2 de Julio

Francisco de Regis

José A. Mateo
Mercabá, 2 julio 2024

         Nació en 1597 en Foncouverte (Narbona), en el seno de una acomodada familia campesina y en una época en que todavía se veían los consecuencias de las guerras de religión. En efecto, los hugonotes habían asesinado a los sacerdotes, destrozado las imágenes, robado y profanado los templos. Y a las persecuciones se había seguido un ambiente de profunda renovación católica, de devoción a la Virgen y a la eucaristía.

         Contados los 19 años, Francisco empieza a no sentirse a gusto, y empieza a tener aversión por las cosas del mundo.

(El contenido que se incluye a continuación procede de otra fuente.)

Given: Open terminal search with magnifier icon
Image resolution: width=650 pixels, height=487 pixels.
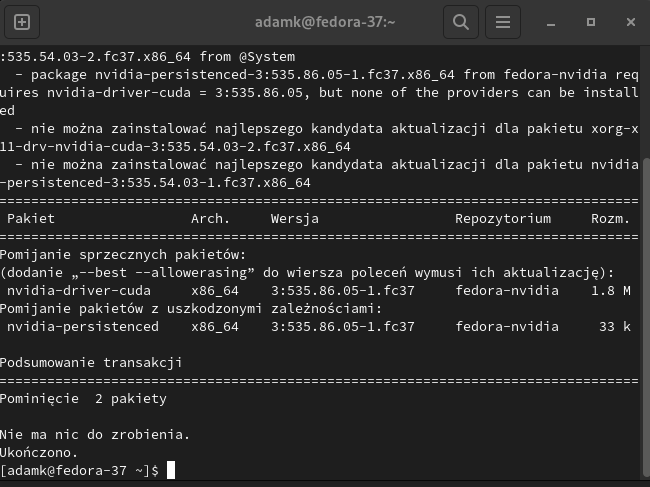Looking at the screenshot, I should coord(461,22).
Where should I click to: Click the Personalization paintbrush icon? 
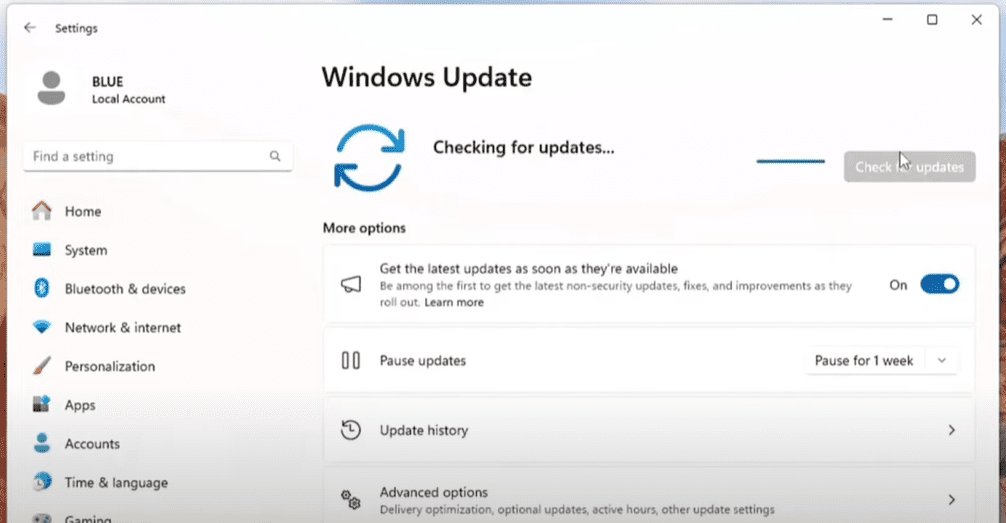(x=42, y=366)
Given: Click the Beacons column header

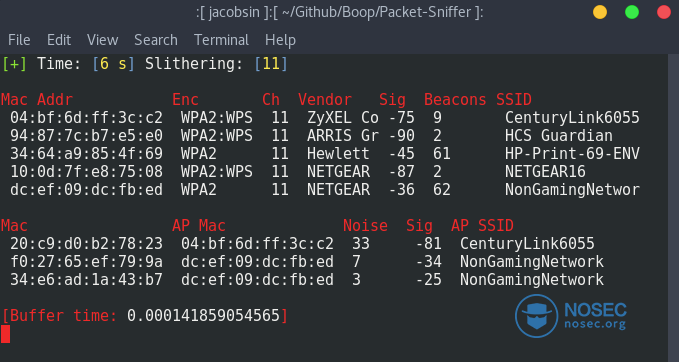Looking at the screenshot, I should point(455,100).
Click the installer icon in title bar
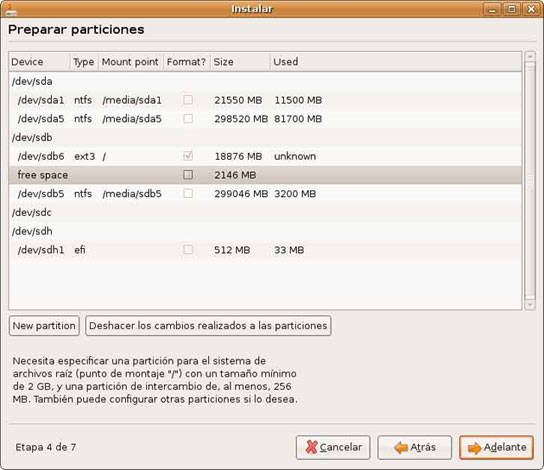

Siente la llamada de Dios, pero no se decide por una abadía cercana (muchas veces visitada, y en la que no pocos monjes eran parientes suyos) sino por la Compañía de Jesús, cuya alabanza a Dios consistía en ganar almas a través del apostolado directo.

         Ingresa así en el Colegio Jesuítico de Beziers (ca. 1616), donde coincide con San Francisco Javier y se entrega generosamente a la gracia, en un ambiente de oración, penitencias y humillaciones voluntarias. Al tiempo de comenzar su Noviciado de Toulouse (ca. 1628), la peste se apodera de la ciudad, y todos los novicios son llevados a una casa de campo, donde Francisco comienza a sentirse devorado por la prisa en empezar su tarea apostólica.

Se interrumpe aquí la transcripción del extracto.